Il y a quelques jours, nous vous expliquions ce qu’il s’était passé lors du piratage de plusieurs comptes Twitter vérifiés. Des pirates ont pu avoir, le 15 juillet dernier, accès à des comptes de personnalités pour partager des tweets et soutirer des Bitcoins à leurs abonnés. Il semblerait que les pirates aient soudoyé des employés de Twitter, des risques de sécurité existaient donc. Et en plus de cela, ces risques ne seraient pas nouveaux et Twitter en aurait été informé, il y a bien longtemps.

Des sous-traitants de Twitter ont-ils déjà tiré profit du manque de sécurité pour espionner des célébrités ?

Selon un rapport de Bloomberg, des célébrités, dont la star Beyoncé, ont déjà vu leur compte Twitter espionné grâce à des outils internes du réseau social. Ces outils sont censés permettre au personnel de l’entreprise de réinitialiser des comptes, ou gérer de possibles violations de contenus. Des dérives existeraient puisque ces outils auraient été utilisés pour espionner et même pirater des comptes.

Selon Bloomberg, « les contrôles étaient si rares, qu’en 2017 et 2018, certains partenaires de Twitter se sont amusés à envoyer de fausses demandes d’assistances leur donnant accès aux comptes de certaines célébrités ». Ils avaient ainsi accès à un certain nombre de données personnelles ainsi qu’à leurs adresses IP, tout le nécessaire donc pour tenter de les localiser.

Toujours selon le média américain, ces intrusions via le système d’assistance étaient trop nombreuses pour que l’équipe de sécurité américaine du réseau social réussisse à suivre et maîtriser l’ensemble des piratages des comptes des personnalités. Certaines entreprises partenaires du réseau social travailleraient toujours avec Twitter à ce jour, ce serait notamment le cas de Cognizant, un fournisseur de services professionnels.

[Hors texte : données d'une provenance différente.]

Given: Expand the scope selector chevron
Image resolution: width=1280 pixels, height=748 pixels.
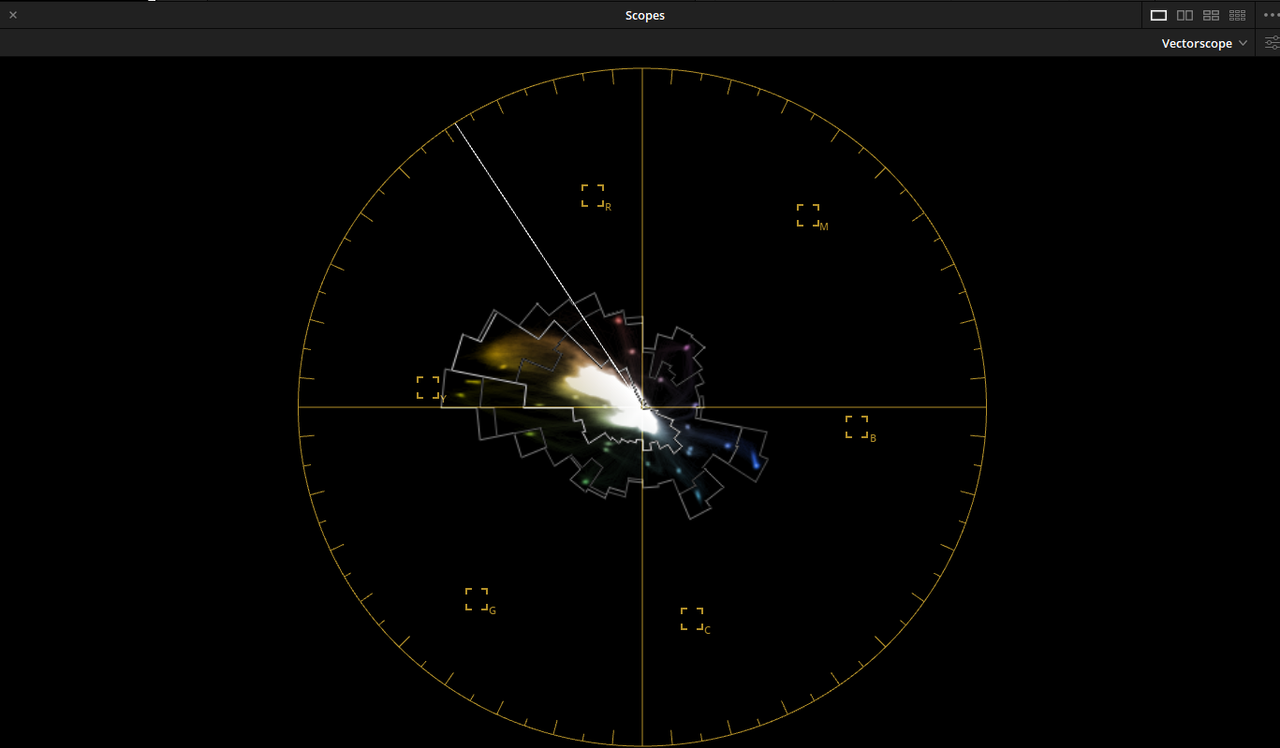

Le réseau social a-t-il pris les choses trop à la légère ?

Il est rapporté qu’entre 2015 et 2019, le conseil d’administration avait été informé des préoccupations des équipes concernant le manque de sécurité et les accès aux comptes Twitter. Cependant, il semblerait que les signalement n’étaient pas toujours présentés comme des tâches à traiter de façon urgente.

Le piratage de juillet aurait sans doute pu être évité si le conseil d’administration avait perçu les préoccupations comme de véritables urgences. Twitter doit désormais continuer son enquête, en parallèle de celle menée par le FBI, pour déterminer l’origine du piratage. Pour l’heure, malgré des indices, aucun groupe n’a été officiellement mis en cause. La sanction que pourrait appliquer le réseau social, pour les employés et sous-traitants impliqués, serait à minima, le licenciement ou la rupture de contrat. Là encore, ce ne sera pas une tâche aisée dans la mesure où pas moins de 1 000 employés avaient accès aux outils internes utilisés.